A similar story holds for environment variables. In most cases mapping strings to string suffices. The testdata uses other options though. We define a simple env
map and an envSpec
for more elaborate cases:
env: [string]: string envSpec: [string]: {} envSpec: { for k, v in env { "\(k)" value: v } }
The simple map automatically gets mapped into the more elaborate map which then presents the full picture.
Finally, our assumption that there is one container per deployment allows us to create a single definition for volumes, combining the information for volume spec and volume mount.
volume: [Name=_]: { name: *Name | string mountPath: string subPath: null | string readOnly: bool kubernetes: {} }
All other fields that we way want to define can go into a generic kubernetes struct that gets merged in with all other generated kubernetes data.

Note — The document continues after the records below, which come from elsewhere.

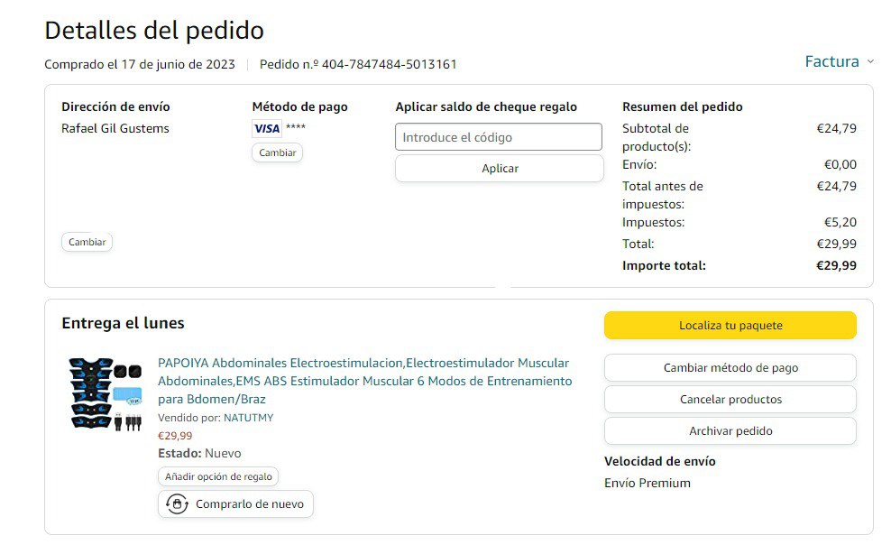Open the PAPOIYA product thumbnail image
891x554 pixels.
(106, 393)
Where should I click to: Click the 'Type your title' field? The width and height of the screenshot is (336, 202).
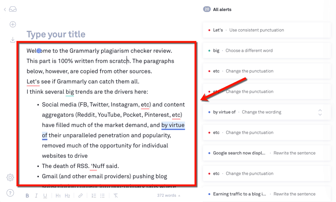tap(56, 34)
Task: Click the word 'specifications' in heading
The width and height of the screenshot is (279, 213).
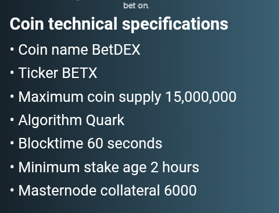Action: (175, 24)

This even allows us to augment generated data, such as adding additional fields to the container.
The service definition is straightforward. As we eliminated stateful and daemon sets, the field comprehension to automatically derive a service is now a bit simpler:
// define services implied by deployments service: { for k, spec in deployment { "\(k)": { // Copy over all ports exposed from containers. for Name, Port in spec.expose.port { port: "\(Name)": { port: *Port | int targetPort: *Port | int } } // Copy over the labels label: spec.label } } }
The complete top-level model definitions can be found at doc/tutorial/kubernetes/manual/services/cloud.cue.

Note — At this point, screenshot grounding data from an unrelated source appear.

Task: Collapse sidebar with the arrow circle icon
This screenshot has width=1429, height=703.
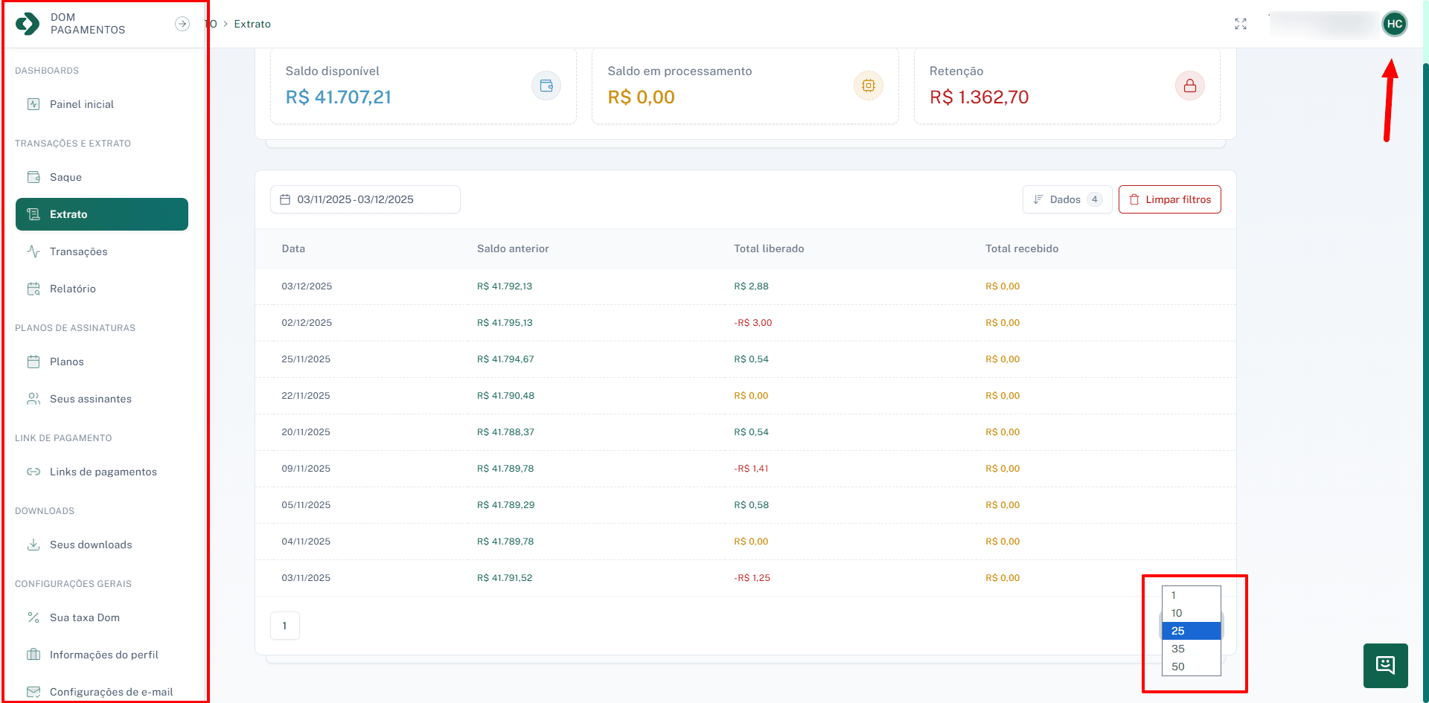Action: 182,24
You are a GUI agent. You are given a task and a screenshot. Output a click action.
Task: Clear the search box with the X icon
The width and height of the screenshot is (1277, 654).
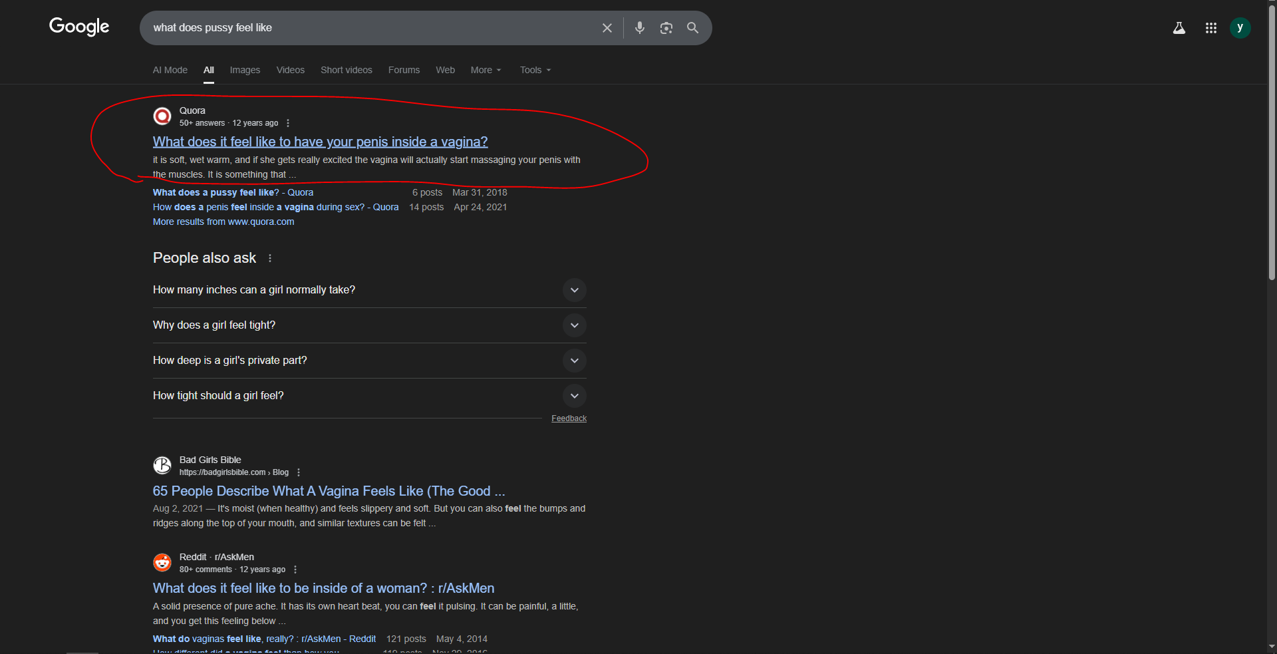[607, 28]
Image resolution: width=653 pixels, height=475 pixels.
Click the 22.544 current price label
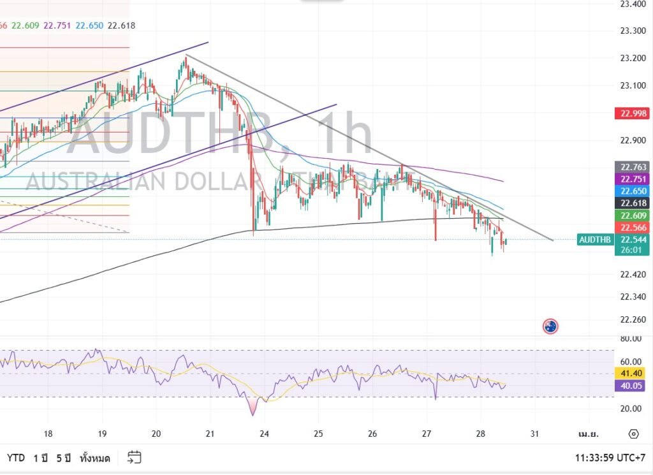tap(632, 240)
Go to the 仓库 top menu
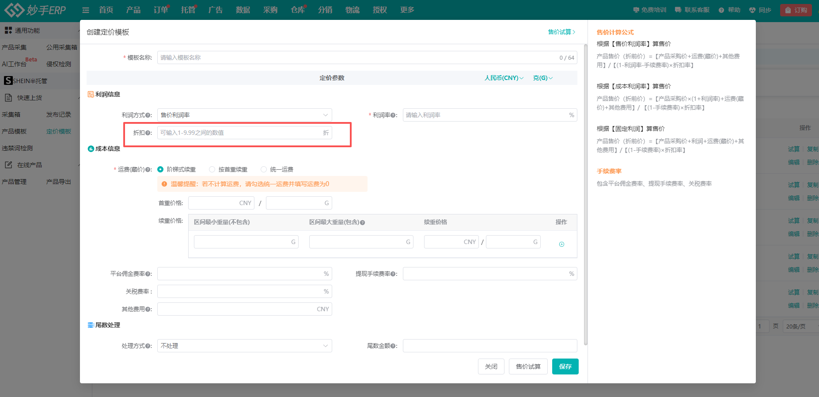 tap(297, 10)
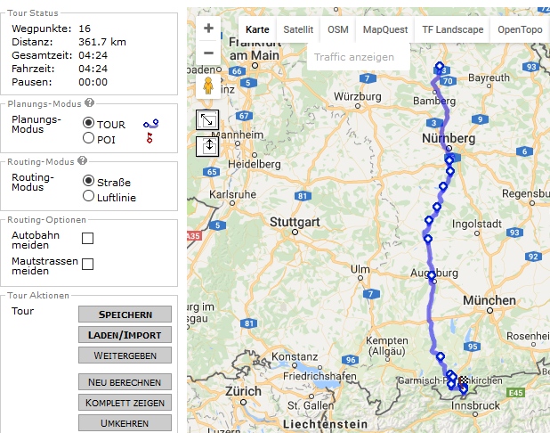Open Traffic anzeigen option under Karte

[353, 57]
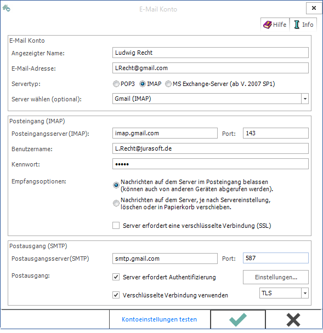Viewport: 323px width, 333px height.
Task: Cancel with the black X button
Action: point(293,319)
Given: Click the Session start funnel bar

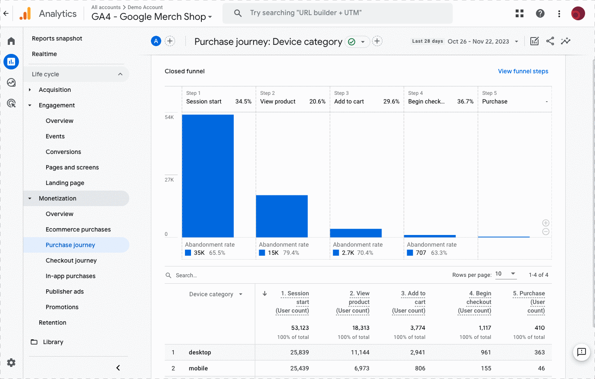Looking at the screenshot, I should click(208, 176).
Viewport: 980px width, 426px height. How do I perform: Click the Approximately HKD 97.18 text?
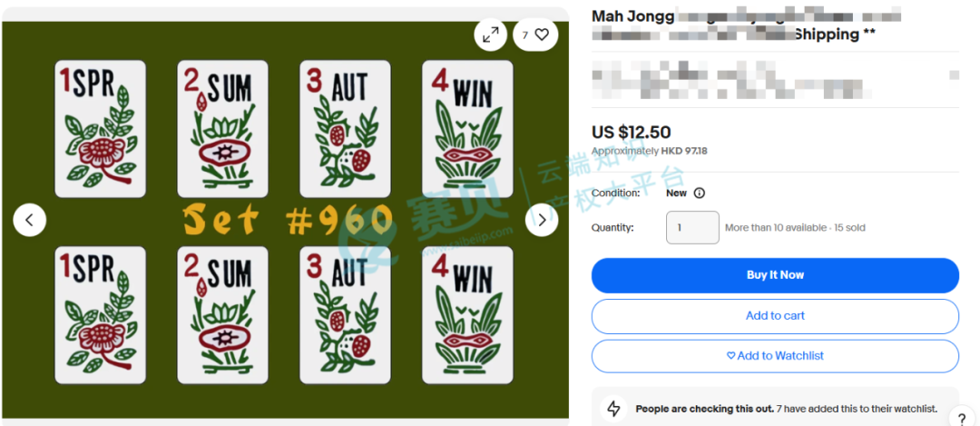pos(650,151)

The tailorings for this specific project (the labels) are defined here.
Converting services is fairly straightforward.
kubernetes: services: { for k, x in service { "\(k)": x.kubernetes & { apiVersion: "v1" kind: "Service" metadata: name: x.name metadata: labels: x.label spec: selector: x.label spec: ports: [ for p in x.port { p } ] } } }
We add the Kubernetes boilerplate, map the top-level fields and mix in the raw kubernetes
fields for each service.
Mapping deployments is a bit more involved, though analogous. The complete definitions for Kubernetes conversions can be found at doc/tutorial/kubernetes/manual/services/k8s.cue.

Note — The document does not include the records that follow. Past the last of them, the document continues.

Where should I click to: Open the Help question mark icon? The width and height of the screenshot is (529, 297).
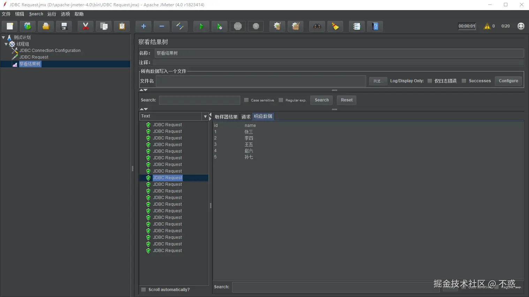375,26
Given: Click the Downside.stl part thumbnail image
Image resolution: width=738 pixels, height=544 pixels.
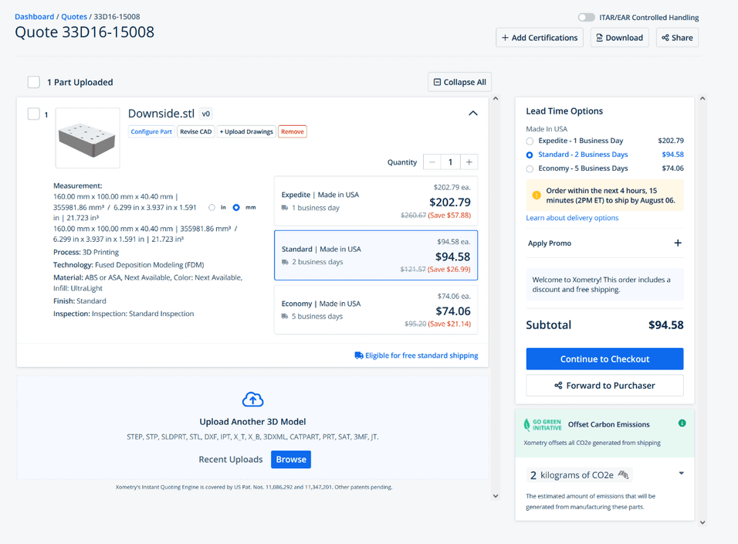Looking at the screenshot, I should (x=88, y=138).
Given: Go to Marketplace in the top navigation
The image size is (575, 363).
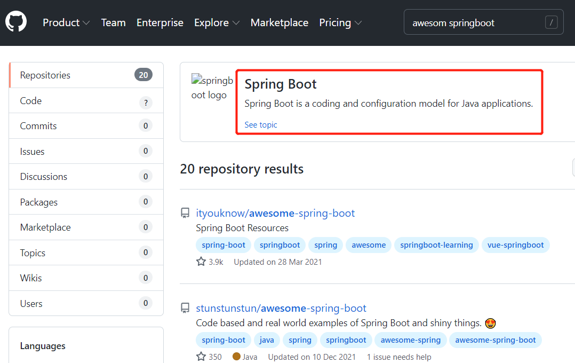Looking at the screenshot, I should tap(279, 22).
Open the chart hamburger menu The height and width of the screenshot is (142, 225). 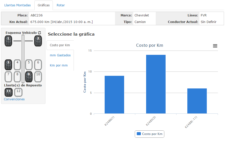[x=215, y=46]
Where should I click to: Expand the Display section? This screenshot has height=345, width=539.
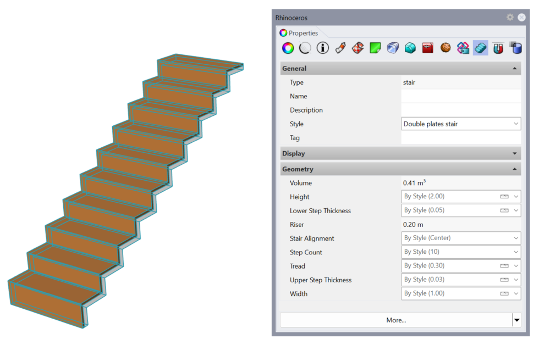516,153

Converting the top-level definitions to concrete Kubernetes code is the hardest part of this exercise. That said, most CUE users will never have to resort to this level of CUE to write configurations. For instance, none of the files in the subdirectories contain comprehensions, not even the template files in these directories (such as kitchen/kube.cue
). Furthermore, none of the configuration files in any of the leaf directories contain string interpolations.
The fully written out manual configuration can be found in the manual
subdirectory. Running our usual count yields
$ find . | grep kube.cue | xargs wc | tail -1 542 1190 11520 total
This does not count our conversion templates. Assuming that the top-level templates are reusable, and if we don't count them for both approaches, the manual approach shaves off about another 150 lines. If we count the templates as well, the two approaches are roughly equal.
We have shown that we can further compact a configuration by manually optimizing template files. However, we have also shown that the manual optimization only gives a marginal benefit with respect to the quick-and-dirty semi-automatic reduction. The benefits for the manual definition largely lies in the organizational flexibility one gets.
Manually tailoring your configurations allows creating an abstraction layer between logical definitions and Kubernetes-specific definitions. At the same time, CUE's order independence makes it easy to mix in low-level Kubernetes configuration wherever it is convenient and applicable.
Manual tailoring also allows us to add our own definitions without breaking Kubernetes. This is crucial in defining information relevant to definitions, but unrelated to Kubernetes, where they belong.
Separating abstract from concrete configuration also allows us to create difference adaptors for the same configuration.